* [Texto de lectura]
● ● ●

Es el baile de la cadera a los pies*. De la cintura a la cabeza, el cuerpo no baila; está rígido, como si las piernas, despiertas, llevaran dos cuerpos dormidos en un abrazo. Su mérito, como el del matrimonio está en lo cotidiano, en lo usual sin sobresaltos.

Baile sin expresión, monótono, con el ritmo estilizado del ayuntamiento. No tiene, a diferencia de las demás danzas, un significado que hable a los sentidos, con su lenguaje plástico, tan sugestivo, o que suscite movimientos afines en el espíritu del espectador, por la alegría, el entusiasmo, la admiración o el deseo. Es un baile sin alma, para autómatas, para personas que han renunciado a las complicaciones de la vida mental y se acogen al nirvana. Es deslizarse. Baile del pesimismo, de la pena de todos los miembros; baile de las grandes llanuras siempre iguales y de una raza agobiada, subyugada, que las anda sin un fin, sin un destino, en la eternidad de su presente que se repite. La melancolía proviene de esa repetición, del contraste que resulta de ver dos cuerpos organizados para los movimientos libres sometidos a la fatídica marcha mecánica del animal mayor. Pena que da el ver a los caballos jóvenes en el malacate.

Anteriormente, cuando sólo se lo cultivaba en el suburbio y por tanto, no había experimentado la alisadura, el planchado de la urbe, tuvo algunas figuras en que el bailarín lucía algo de su habilidad; en que ponía algo que iba improvisando. El movimiento de la pierna y de la cadera, algún taconeo, corridas de costado, cortes, quebradas, medias lunas y ese ardid con que el muslo de la mujer, sutilmente engañada, pegaba en toda su longitud con el del hombre, firme, rígido.

● ● ●

* [Extracto de datos]
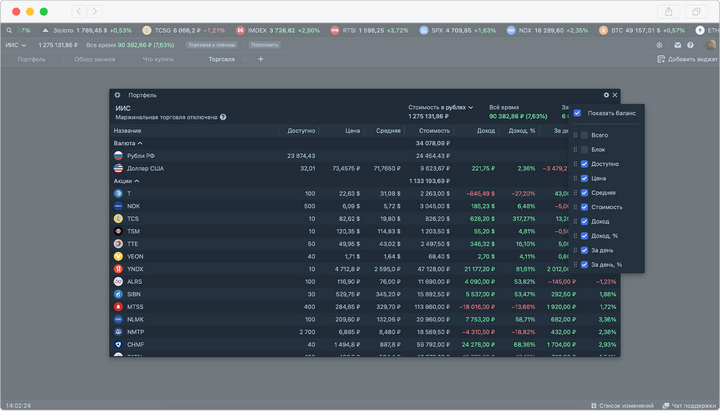Open the Стоимость в рублях dropdown
Screen dimensions: 720x411
(x=441, y=107)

● ● ●

* [Enunciado del problema] Repite completo y sin cambios el texto sobre el baile. El listado no guarda relación con el texto.

* [Respuesta del ejercicio]
Es el baile de la cadera a los pies*. De la cintura a la cabeza, el cuerpo no baila; está rígido, como si las piernas, despiertas, llevaran dos cuerpos dormidos en un abrazo. Su mérito, como el del matrimonio está en lo cotidiano, en lo usual sin sobresaltos.

Baile sin expresión, monótono, con el ritmo estilizado del ayuntamiento. No tiene, a diferencia de las demás danzas, un significado que hable a los sentidos, con su lenguaje plástico, tan sugestivo, o que suscite movimientos afines en el espíritu del espectador, por la alegría, el entusiasmo, la admiración o el deseo. Es un baile sin alma, para autómatas, para personas que han renunciado a las complicaciones de la vida mental y se acogen al nirvana. Es deslizarse. Baile del pesimismo, de la pena de todos los miembros; baile de las grandes llanuras siempre iguales y de una raza agobiada, subyugada, que las anda sin un fin, sin un destino, en la eternidad de su presente que se repite. La melancolía proviene de esa repetición, del contraste que resulta de ver dos cuerpos organizados para los movimientos libres sometidos a la fatídica marcha mecánica del animal mayor. Pena que da el ver a los caballos jóvenes en el malacate.

Anteriormente, cuando sólo se lo cultivaba en el suburbio y por tanto, no había experimentado la alisadura, el planchado de la urbe, tuvo algunas figuras en que el bailarín lucía algo de su habilidad; en que ponía algo que iba improvisando. El movimiento de la pierna y de la cadera, algún taconeo, corridas de costado, cortes, quebradas, medias lunas y ese ardid con que el muslo de la mujer, sutilmente engañada, pegaba en toda su longitud con el del hombre, firme, rígido.